*Task brief:*
Among the records, which lines hold the word "should"? Pick them out.

*Materials provided:*
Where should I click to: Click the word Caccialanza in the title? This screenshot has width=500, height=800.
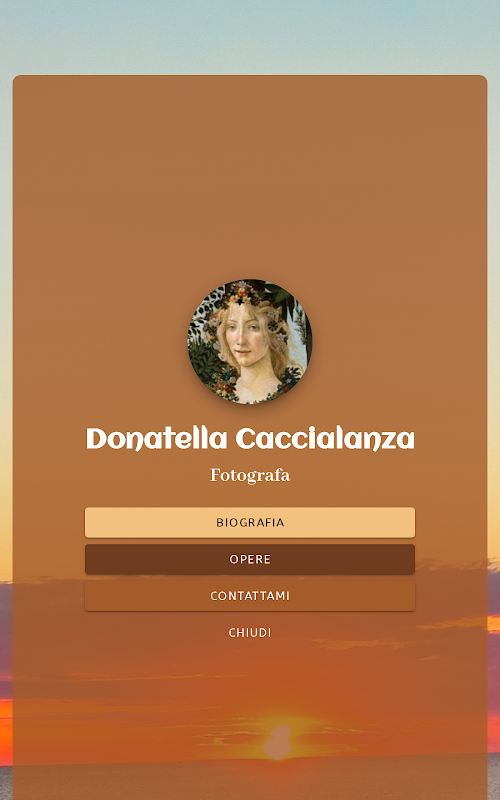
==
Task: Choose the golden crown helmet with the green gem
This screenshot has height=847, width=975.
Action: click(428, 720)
--
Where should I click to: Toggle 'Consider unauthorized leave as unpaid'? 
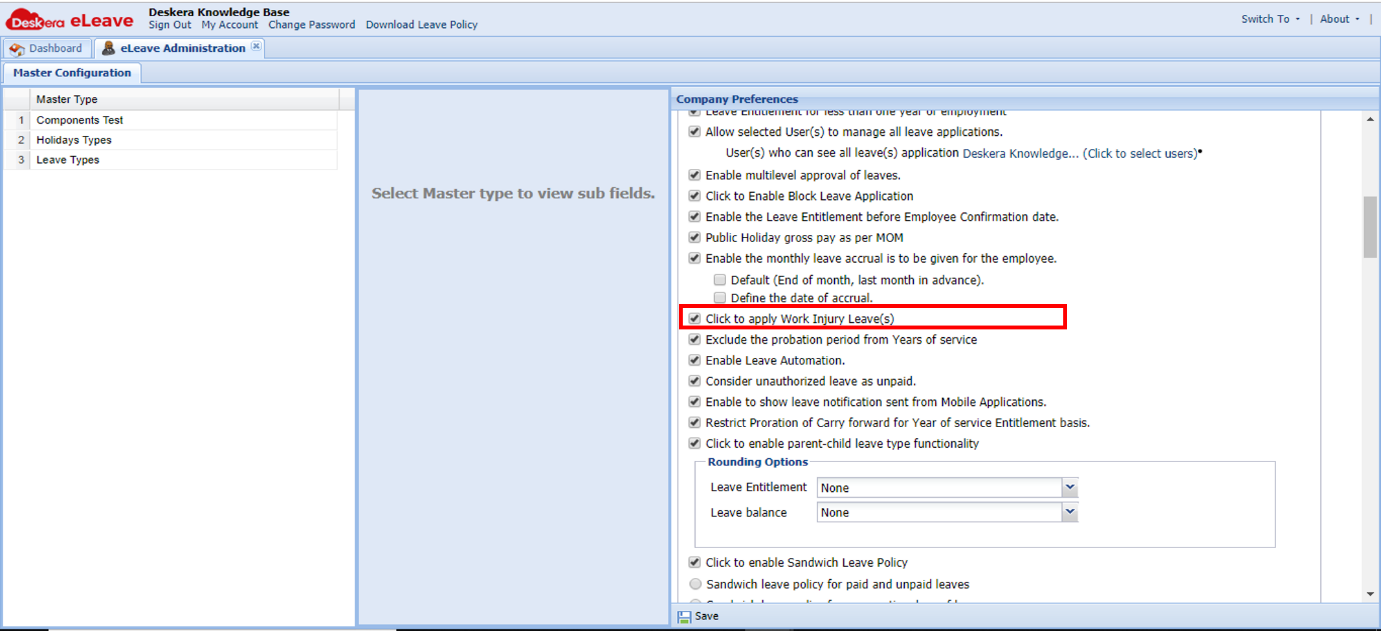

*Exercise response:*
Where should I click to: Click the word Caccialanza in the title? This screenshot has width=500, height=800.
Where should I click to: Toggle 'Consider unauthorized leave as unpaid'? 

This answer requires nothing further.